(Data extracted from a collection)
= = = =

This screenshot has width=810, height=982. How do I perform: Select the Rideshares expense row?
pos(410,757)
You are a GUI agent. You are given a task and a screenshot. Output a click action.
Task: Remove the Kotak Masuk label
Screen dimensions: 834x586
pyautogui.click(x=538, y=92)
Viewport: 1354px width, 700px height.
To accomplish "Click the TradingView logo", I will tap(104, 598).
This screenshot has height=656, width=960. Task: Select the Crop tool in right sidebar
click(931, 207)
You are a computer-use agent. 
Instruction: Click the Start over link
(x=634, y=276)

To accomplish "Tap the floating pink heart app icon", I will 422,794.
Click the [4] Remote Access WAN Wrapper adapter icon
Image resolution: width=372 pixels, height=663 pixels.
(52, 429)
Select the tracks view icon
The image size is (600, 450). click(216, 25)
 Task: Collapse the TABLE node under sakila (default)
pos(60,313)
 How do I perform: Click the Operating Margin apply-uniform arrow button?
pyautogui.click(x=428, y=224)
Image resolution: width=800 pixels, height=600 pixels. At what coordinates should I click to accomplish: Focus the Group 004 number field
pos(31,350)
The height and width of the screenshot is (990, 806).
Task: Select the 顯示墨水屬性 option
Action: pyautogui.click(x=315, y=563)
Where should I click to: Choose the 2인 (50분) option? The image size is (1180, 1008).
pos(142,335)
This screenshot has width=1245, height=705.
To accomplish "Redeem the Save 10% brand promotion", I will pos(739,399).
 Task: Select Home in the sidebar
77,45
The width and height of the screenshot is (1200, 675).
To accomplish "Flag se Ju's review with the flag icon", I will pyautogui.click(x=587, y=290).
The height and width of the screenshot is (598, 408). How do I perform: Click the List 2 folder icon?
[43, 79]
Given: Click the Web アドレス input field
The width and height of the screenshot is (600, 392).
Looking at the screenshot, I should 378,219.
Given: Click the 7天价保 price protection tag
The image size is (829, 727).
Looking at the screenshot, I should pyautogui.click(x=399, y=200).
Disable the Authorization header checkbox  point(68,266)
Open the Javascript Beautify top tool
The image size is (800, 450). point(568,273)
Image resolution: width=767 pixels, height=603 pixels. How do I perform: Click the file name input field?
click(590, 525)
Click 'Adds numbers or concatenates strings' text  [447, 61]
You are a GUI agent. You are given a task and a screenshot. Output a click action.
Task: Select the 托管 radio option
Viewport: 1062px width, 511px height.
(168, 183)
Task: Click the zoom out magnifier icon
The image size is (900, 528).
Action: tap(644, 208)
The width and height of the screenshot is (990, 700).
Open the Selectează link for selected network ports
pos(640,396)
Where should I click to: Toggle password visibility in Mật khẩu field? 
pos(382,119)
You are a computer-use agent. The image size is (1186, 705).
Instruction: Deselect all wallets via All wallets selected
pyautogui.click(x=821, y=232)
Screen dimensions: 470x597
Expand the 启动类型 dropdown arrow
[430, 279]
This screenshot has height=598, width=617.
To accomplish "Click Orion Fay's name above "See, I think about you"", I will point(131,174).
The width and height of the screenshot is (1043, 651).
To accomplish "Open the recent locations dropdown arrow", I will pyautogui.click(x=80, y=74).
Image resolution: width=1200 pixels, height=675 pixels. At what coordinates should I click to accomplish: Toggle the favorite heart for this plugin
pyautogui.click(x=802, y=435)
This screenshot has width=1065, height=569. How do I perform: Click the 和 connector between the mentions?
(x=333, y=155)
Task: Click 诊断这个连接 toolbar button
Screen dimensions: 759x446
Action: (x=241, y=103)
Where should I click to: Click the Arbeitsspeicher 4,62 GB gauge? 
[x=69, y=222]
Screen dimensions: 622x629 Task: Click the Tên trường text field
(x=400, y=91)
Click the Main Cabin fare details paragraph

= = = =

Every record above must be repeated word for word.

[Your solution]
This screenshot has width=810, height=982. How do I perform: Select the Rideshares expense row?
pos(410,757)
You are a GUI agent. You are given a task and a screenshot. Output a click action.
Task: Remove the Kotak Masuk label
Screen dimensions: 834x586
pyautogui.click(x=538, y=92)
Viewport: 1354px width, 700px height.
To accomplish "Click the TradingView logo", I will tap(104, 598).
This screenshot has height=656, width=960. Task: Select the Crop tool in right sidebar
click(931, 207)
You are a computer-use agent. 
Instruction: Click the Start over link
(x=634, y=276)

To accomplish "Tap the floating pink heart app icon", I will 422,794.
Click the [4] Remote Access WAN Wrapper adapter icon
Image resolution: width=372 pixels, height=663 pixels.
(52, 429)
Select the tracks view icon
The image size is (600, 450). click(216, 25)
 Task: Collapse the TABLE node under sakila (default)
pos(60,313)
 How do I perform: Click the Operating Margin apply-uniform arrow button?
pyautogui.click(x=428, y=224)
Image resolution: width=800 pixels, height=600 pixels. At what coordinates should I click to accomplish: Focus the Group 004 number field
pos(31,350)
The height and width of the screenshot is (990, 806).
Task: Select the 顯示墨水屬性 option
Action: pyautogui.click(x=315, y=563)
Where should I click to: Choose the 2인 (50분) option? The image size is (1180, 1008).
pos(142,335)
This screenshot has width=1245, height=705.
To accomplish "Redeem the Save 10% brand promotion", I will pos(739,399).
 Task: Select Home in the sidebar
77,45
The width and height of the screenshot is (1200, 675).
To accomplish "Flag se Ju's review with the flag icon", I will pyautogui.click(x=587, y=290).
The height and width of the screenshot is (598, 408). How do I perform: Click the List 2 folder icon?
[43, 79]
Given: Click the Web アドレス input field
The width and height of the screenshot is (600, 392).
Looking at the screenshot, I should 378,219.
Given: Click the 7天价保 price protection tag
The image size is (829, 727).
Looking at the screenshot, I should pyautogui.click(x=399, y=200).
Disable the Authorization header checkbox  point(68,266)
Open the Javascript Beautify top tool
The image size is (800, 450). point(568,273)
Image resolution: width=767 pixels, height=603 pixels. How do I perform: Click the file name input field?
click(590, 525)
Click 'Adds numbers or concatenates strings' text  [447, 61]
You are a GUI agent. You are given a task and a screenshot. Output a click action.
Task: Select the 托管 radio option
Viewport: 1062px width, 511px height.
(168, 183)
Task: Click the zoom out magnifier icon
The image size is (900, 528).
Action: tap(644, 208)
The width and height of the screenshot is (990, 700).
Open the Selectează link for selected network ports
pos(640,396)
Where should I click to: Toggle password visibility in Mật khẩu field? 
pos(382,119)
You are a computer-use agent. The image size is (1186, 705).
Instruction: Deselect all wallets via All wallets selected
pyautogui.click(x=821, y=232)
Screen dimensions: 470x597
Expand the 启动类型 dropdown arrow
[430, 279]
This screenshot has height=598, width=617.
To accomplish "Click Orion Fay's name above "See, I think about you"", I will point(131,174).
The width and height of the screenshot is (1043, 651).
To accomplish "Open the recent locations dropdown arrow", I will pyautogui.click(x=80, y=74).
Image resolution: width=1200 pixels, height=675 pixels. At what coordinates should I click to accomplish: Toggle the favorite heart for this plugin
pyautogui.click(x=802, y=435)
This screenshot has width=1065, height=569. How do I perform: Click the 和 connector between the mentions?
(x=333, y=155)
Task: Click 诊断这个连接 toolbar button
Screen dimensions: 759x446
Action: (x=241, y=103)
Where should I click to: Click the Arbeitsspeicher 4,62 GB gauge? 
[x=69, y=222]
Screen dimensions: 622x629 Task: Click the Tên trường text field
(x=400, y=91)
Click the Main Cabin fare details paragraph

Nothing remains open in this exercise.